EXERCISE: Please repeat exactly the lines from the one containing "Click the scrollbar up arrow" through the last line of the records, both included, and nothing else, leaving out any pictures.

DATA:
========================================================================
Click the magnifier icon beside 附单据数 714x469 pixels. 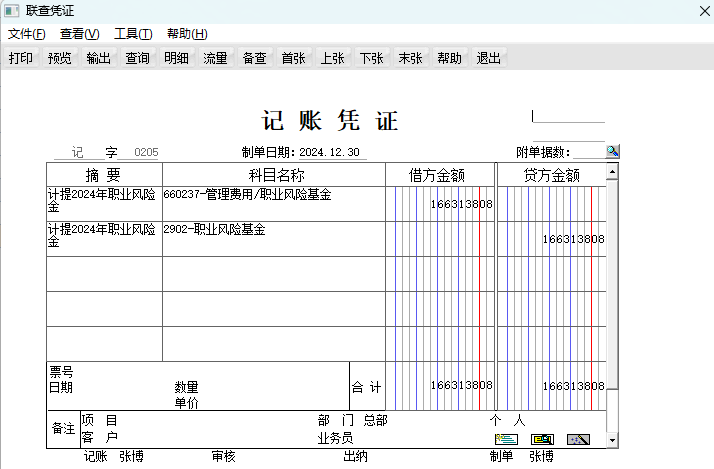coord(612,151)
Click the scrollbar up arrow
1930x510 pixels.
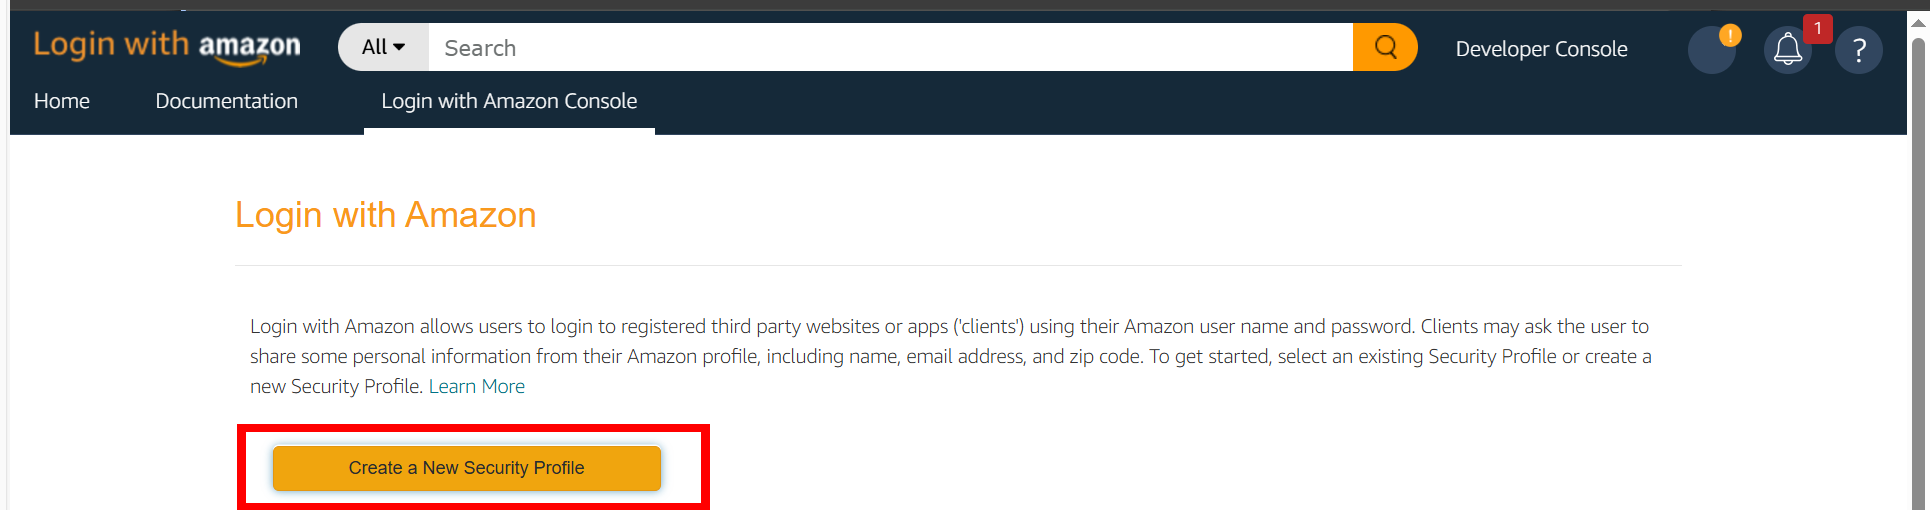click(x=1918, y=23)
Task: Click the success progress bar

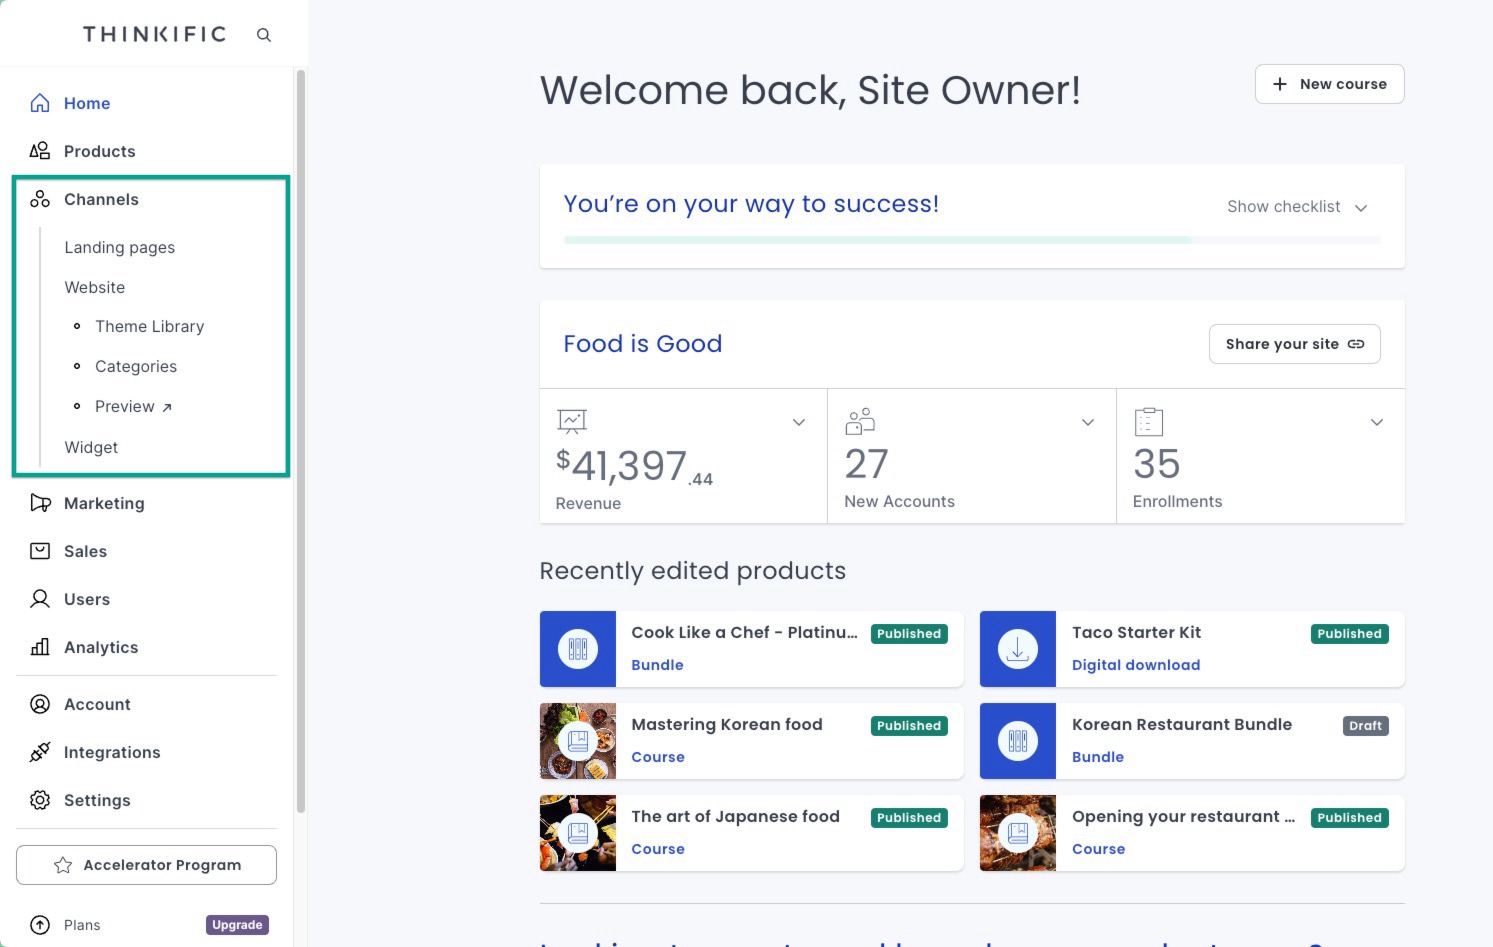Action: [x=971, y=239]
========================================================================
TASK RESPONSE:
Click the scrollbar up arrow
1930x510 pixels.
click(x=1918, y=23)
Task: Click the success progress bar

Action: [x=971, y=239]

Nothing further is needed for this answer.